Thomas Harvey Johnston (9 December 1881 – 30 August 1951) was an Australian biologist and parasitologist. He championed the efforts to eradicate the invasive prickly pear.

Johnston was born in 1881 at Balmain, Sydney, Australia the son of Thomas Johnston, an Irish-born foreman mason, and his Australian-born wife Mary, née McLeod. On 1 January 1907, Johnston married Alice Maude Pearce at Petersham, New South Wales, Australia. On 30 August 1951, he died of coronary thrombosis at Adelaide, South Australia. He was survived by his wife and daughter. His son predeceased him. He was cremated.

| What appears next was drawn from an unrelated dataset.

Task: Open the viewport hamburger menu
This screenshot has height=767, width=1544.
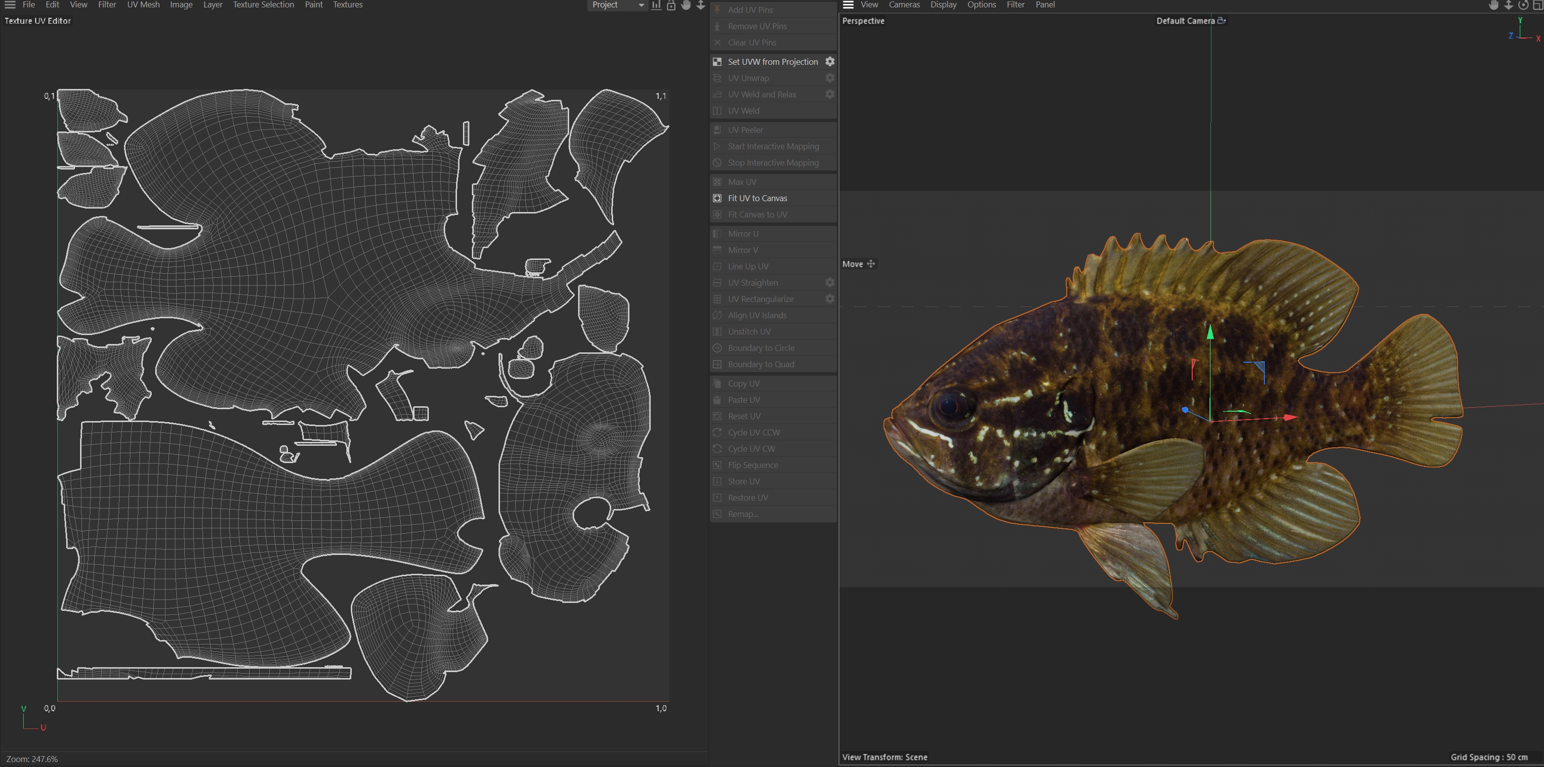Action: [848, 5]
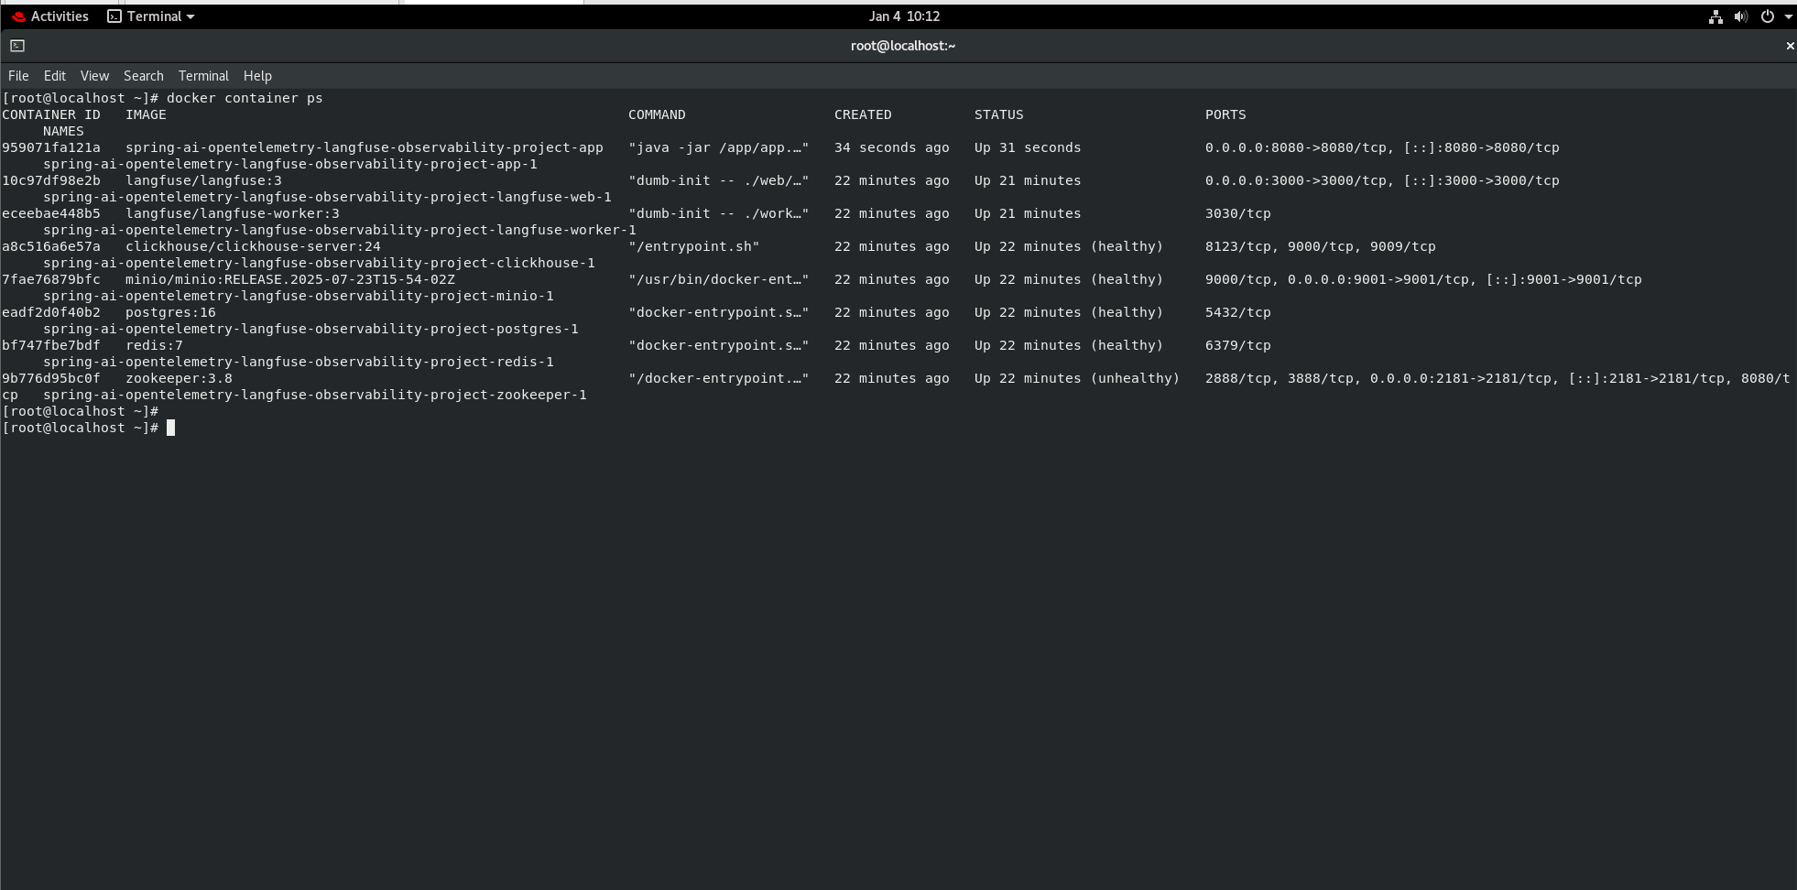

Johnston attended Sydney Teachers College and received the Jones Memorial Medal. He then attended the University of Sydney and earned a BA in 1906, the BSc and MA in 1907 and received the DSc in parasitology in 1911. From 1903 to 1906, Johnston taught at Fort Street Public School. He then accepted a position at Sydney Technical College and from 1907 to 1908 taught zoology and physiology. In 1908, he was appointed assistant director at Bathurst Technical College.

In 1909, Johnston accepted a position as assistant microbiologist at the New South Wales Health Department in the Bureau of Microbiology. The next appointment came in 1911, at the University of Queensland as lecturer in charge of the department of biology. In 1919, Johnston was promoted to professor.